(DOCUMENT EXTRACT begins)

How do I mock dependencies in unit tests?

To mock dependencies in unit tests, you usually use a mocking framework such as Mockito. Mocking lets you test one class in isolation without running the real logic of its collaborators.

Basic Mockito Example

Suppose you have a service that depends on another class:

@Service
public class MyService {

    private final MyDependency dependency;

    public MyService(MyDependency dependency) {
        this.dependency = dependency;
    }

    public void process() {
        dependency.doSomething();
    }
}

You can mock MyDependency in a unit test like this:

import org.junit.jupiter.api.Test;
import org.junit.jupiter.api.extension.ExtendWith;
import org.mockito.InjectMocks;
import org.mockito.Mock;
import org.mockito.junit.jupiter.MockitoExtension;

import static org.mockito.Mockito.verify;

@ExtendWith(MockitoExtension.class)
class MyServiceTest {

    @Mock
    private MyDependency dependency;

    @InjectMocks
    private MyService myService;

    @Test
    void processCallsDependency() {
        myService.process();

        verify(dependency).doSomething();
    }
}

What the annotations mean

  • @Mock creates a mock object.

(DOCUMENT EXTRACT ends)

EXERCISE A> According to the text on mocking dependencies, what does mocking let you do?
EXERCISE B> Summarize the text on mocking dependencies in two sentences.
EXERCISE C> Reproduce the passage of the text on mocking dependencies between "How do I mock" and "of its collaborators.", inclusive.
The data comes from a separate source, unrelated to the text on mocking dependencies.

(DATA EXTRACTS begins)

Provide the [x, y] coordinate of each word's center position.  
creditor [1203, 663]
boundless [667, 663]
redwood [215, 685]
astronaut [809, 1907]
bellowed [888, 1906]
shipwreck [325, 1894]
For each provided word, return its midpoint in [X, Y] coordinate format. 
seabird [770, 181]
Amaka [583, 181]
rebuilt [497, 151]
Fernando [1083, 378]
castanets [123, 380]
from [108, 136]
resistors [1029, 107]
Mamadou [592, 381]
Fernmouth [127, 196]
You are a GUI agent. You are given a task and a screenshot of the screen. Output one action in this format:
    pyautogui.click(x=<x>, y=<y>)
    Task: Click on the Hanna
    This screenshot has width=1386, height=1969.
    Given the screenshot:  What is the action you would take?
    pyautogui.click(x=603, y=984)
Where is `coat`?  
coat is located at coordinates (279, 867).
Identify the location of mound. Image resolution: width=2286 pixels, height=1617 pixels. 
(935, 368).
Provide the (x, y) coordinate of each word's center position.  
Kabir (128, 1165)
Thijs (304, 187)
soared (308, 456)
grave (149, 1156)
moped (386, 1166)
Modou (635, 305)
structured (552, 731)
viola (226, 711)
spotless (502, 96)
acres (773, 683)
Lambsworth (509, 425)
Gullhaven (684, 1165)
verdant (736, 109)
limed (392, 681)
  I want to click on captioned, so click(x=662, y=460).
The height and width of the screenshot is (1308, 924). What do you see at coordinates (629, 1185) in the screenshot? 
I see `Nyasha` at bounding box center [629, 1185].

(DATA EXTRACTS ends)

RESPONSE BOX A> It lets you test one class in isolation without running the real logic of its collaborators.

RESPONSE BOX B> Dependencies in unit tests are usually mocked with a framework such as Mockito, which lets one class be tested in isolation without running the real logic of its collaborators. In the example, a test marks MyDependency with @Mock and MyService with @InjectMocks, calls process(), and verifies that doSomething() was called on the dependency.

RESPONSE BOX C>
How do I mock dependencies in unit tests?

To mock dependencies in unit tests, you usually use a mocking framework such as Mockito. Mocking lets you test one class in isolation without running the real logic of its collaborators.